Question

How do you find the indefinite integral of `int 2*x*arctan(7*x) dx`?

Answer 1

`x^2arctan(7x)-1/7 x+1/49 arctan(7x)+C`

Explanation:

Use integration-by-parts to start doing this integral.
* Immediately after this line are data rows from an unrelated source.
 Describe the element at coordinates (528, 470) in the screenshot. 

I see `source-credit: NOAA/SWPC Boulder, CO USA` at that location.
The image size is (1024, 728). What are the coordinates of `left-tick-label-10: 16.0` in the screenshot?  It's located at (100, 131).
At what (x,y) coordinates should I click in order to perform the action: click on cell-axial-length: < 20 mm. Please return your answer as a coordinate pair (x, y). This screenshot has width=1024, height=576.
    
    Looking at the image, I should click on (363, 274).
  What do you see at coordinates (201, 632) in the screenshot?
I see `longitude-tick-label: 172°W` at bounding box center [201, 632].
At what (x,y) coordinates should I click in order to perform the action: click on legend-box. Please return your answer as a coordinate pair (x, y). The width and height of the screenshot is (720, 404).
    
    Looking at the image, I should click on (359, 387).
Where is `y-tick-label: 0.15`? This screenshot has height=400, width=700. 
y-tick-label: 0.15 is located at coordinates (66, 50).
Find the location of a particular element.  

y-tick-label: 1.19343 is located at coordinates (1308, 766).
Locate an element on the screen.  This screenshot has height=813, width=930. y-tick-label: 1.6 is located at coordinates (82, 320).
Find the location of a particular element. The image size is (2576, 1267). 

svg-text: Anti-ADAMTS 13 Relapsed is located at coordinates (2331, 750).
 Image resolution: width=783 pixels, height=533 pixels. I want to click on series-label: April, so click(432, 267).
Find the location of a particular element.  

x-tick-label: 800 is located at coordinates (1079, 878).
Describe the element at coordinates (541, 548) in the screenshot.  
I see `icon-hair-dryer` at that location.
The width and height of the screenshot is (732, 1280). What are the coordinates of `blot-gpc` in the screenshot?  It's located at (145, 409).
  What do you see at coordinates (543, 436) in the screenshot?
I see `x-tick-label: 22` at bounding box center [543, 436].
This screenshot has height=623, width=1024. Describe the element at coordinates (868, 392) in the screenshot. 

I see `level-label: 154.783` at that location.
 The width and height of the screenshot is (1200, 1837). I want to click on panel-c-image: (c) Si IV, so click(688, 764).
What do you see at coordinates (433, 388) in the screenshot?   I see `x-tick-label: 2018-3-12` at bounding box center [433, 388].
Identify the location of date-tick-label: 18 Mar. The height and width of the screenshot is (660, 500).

Let `u=arctan(7x)` so that `du=1/(1+(7x)^2) * 7=7/(1+49x^2)` and let `dv=2x\ dx` so that `v=x^2`. Then

`int 2x arctan(7x)\ dx=uv-int\ v\ du=x^2arctan(7x)-int (7x^2)/(1+49x^2)`

To do this second integral, first use long division of polynomials to write `(7x^2)/(1+49x^2)=1/7-(1/7)/(1+49x^2)` and

`int (7x^2)/(1+49x^2)\ dx=1/7 x-1/7 int 1/(1+49x^2)\ dx`

On this last integral, do a substitution: `w=7x`, `dw=7dx` to write `int 1/(1+49x^2)\ dx=1/7 int 1/(1+w^2)\ dw=1/7 arctan(w)+C`.

Now you can put everything together as follows:

`int 2x arctan(7x)\ dx=x^2arctan(7x)-1/7 x+1/49 arctan(7x)+C`.

You should take the time to check this answer by differentiation (using the product rule and chain rule).